2015 KPMG Timberland Investor Sentiment Survey

2015 KPMG Timberland Investor Sentiment Survey

As the global economies recover, investment in the industry continues to be an alternative investment strategy. An increase in the number of market investors has led to significant investment in the industry and a rise in the sophistication on part of the investors.


This white paper was designed to highlight the results of a web survey distributed to timberland executives, investors, and other industry participants by KPMG provides insights into investor profiles, attitudes and certain underwriting criteria, as well as forward looking sentiment on timberlands as a distinct investment group.

  • Majority of the investors expect a real discount rate between 5 and 6 percent when evaluating new acquisitions of timberland assets
  • The majority of respondents utilized an investment term between 0 to 20 years. While the 30-year and greater investment term did not change significantly, the 20- to 30-year investment term appears to have been shortened compared to the 2014 KPMG Survey results.
  • The majority of respondents noted they utilize no real growth rate over the term of their investment, which is close to the current rate of inflation of 0.1 percent and is a decline from the 2014.
  • Respondents indicated they assume a real growth rate greater of 0 percent to 2 percent, with fewer respondents expecting growth greater than 2 percent compared to the 2014 KPMG Survey as prices have trended to near pre-recession levels.
  • The increase in growth rate can be attributed to the increase in housing starts. According to Forbes housing permits in June 2015 are higher than previous all-time high just before the Great Recession in June 2007 indicating a strong demand in the future for log prices.
  • The majority of respondents expect market and selling time to take less than one year, which is shorter than the one year time horizon from the 2014 KPMG Survey.
  • Government involvement in the industry and changes in land use continue to be the most significant factors to respondents’ risk profiles. Compared to the 2014 KPMG Survey, changes in forestry practices are not as significant to the risk profile. Changes in global warming and sawmill technology are the least significant factors.

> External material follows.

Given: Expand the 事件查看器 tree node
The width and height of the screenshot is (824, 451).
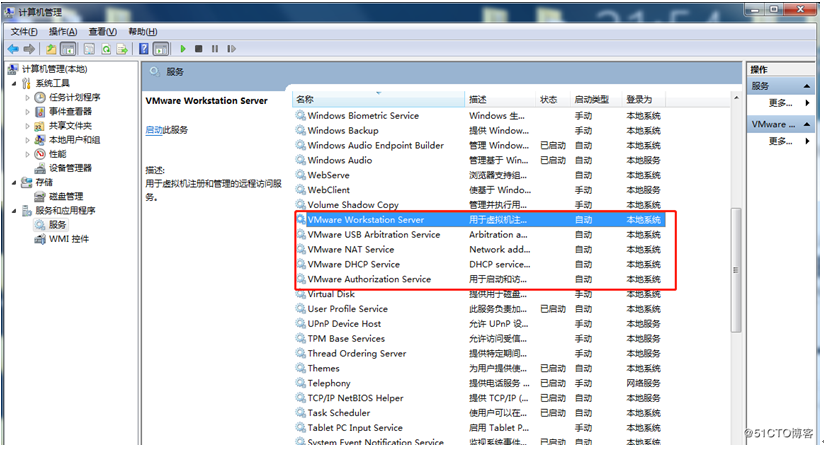Looking at the screenshot, I should pyautogui.click(x=28, y=112).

The survey revealed the following with regards to investor sentiment in the sector:

  • The portfolio species mix is similar to the ideal mix with the exception that respondents would like less Hemlock and more Other Hardwoods this year.
  • The majority of respondents, 84 percent, continue to be net buyers of timberlands indicating a more competitive market.
  • 73 percent of respondents plan on making significant timberland acquisitions in the next twelve months.
  • A majority of respondent’s surveyed plan to export little to none of their annual harvest indicative of strong domestic demand.
  • An increased number of respondents in 2015 have indicated that taxes may influence their decision making process.

The survey revealed the following results with respect to international interests:

  • More respondents indicated they do not have significant investments outside North America
  • The majority of survey respondents anticipate discount rates to remain the same or decrease outside of North America, indicating that markets outside North America are improving.
  • Respondents continue to use an investment term of 20 years or less in their analysis.
  • The growth rate of log prices continues to be between 0 to less than 3 percent.
  • The majority of respondents, 100 percent, indicate Asia has the highest potential for import, followed by Europe, and Australia/New Zealand reflecting expected growth in those regions.
  • North America and Australia/New Zealand surpass South America in being the most attractive geography for investors in 2015.